The Reserve Bank of India (RBI) seal is pictured on a gate outside the RBI headquarters in Mumbai July 30, 2013. REUTERS/Vivek Prakash
The Reserve Bank of India (RBI) seal is pictured on a gate outside the RBI headquarters in Mumbai July 30, 2013. REUTERS/Vivek Prakash

NEW DELHI (Reuters) - India's central bank should look into the possibility of monetizing gold holdings, Trade Minister Anand Sharma said on Thursday, in the latest proposal aimed at combating a yawning current account deficit that has hammered the rupee.

It was not immediately clear whether Sharma was referring to the 557.7 tonnes (1.1023 tons) of gold the Reserve Bank of India (RBI) holds in its own reserves, or gold in private hands. He did not give more details of how the proposal would work.

India has the world's third largest current account deficit (CAD), which is approaching nearly $90 billion, driven in large part by a huge appetite for gold imports.

The deficit has helped undermine the rupee, the worst performing major currency since May.
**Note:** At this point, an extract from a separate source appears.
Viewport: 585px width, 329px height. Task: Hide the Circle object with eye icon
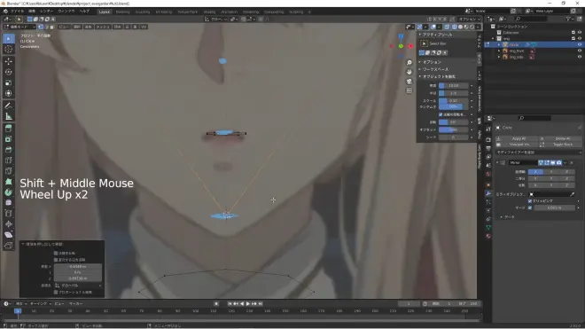(x=580, y=44)
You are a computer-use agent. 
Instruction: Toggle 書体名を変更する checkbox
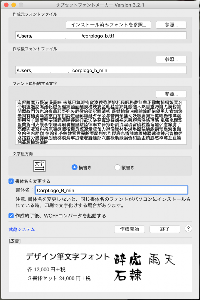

Any talk of using the country's gold to help meet India's international obligations revives memories of a 1991 balance of payments crisis - when India flew 47 tonnes of gold to Europe as collateral to avoid a sovereign debt default.

"I have not said there should be any mortgaging of the gold, or auction of the gold, that is incorrect. I have just said the RBI should look into ... how they can benefit the people, particularly with regard to the bonds or the monetization," Sharma said in response to a question in parliament.

Earlier in the week, Sharma said he thought that something could be done along those lines and that if "even if 500 tonnes is monetized at today's value it takes care of your CAD," in comments reported in the national media.

He emphasized that it was up to the RBI to decide its policy on gold and that it was beyond his jurisdiction.

In comments published by The Hindu newspaper last week, David Gornall, chairman of the London Bullion Market Association, said India could raise $23 billion by swapping gold for a payable currency for a period of its choice, while remaining the long-term holder of the gold.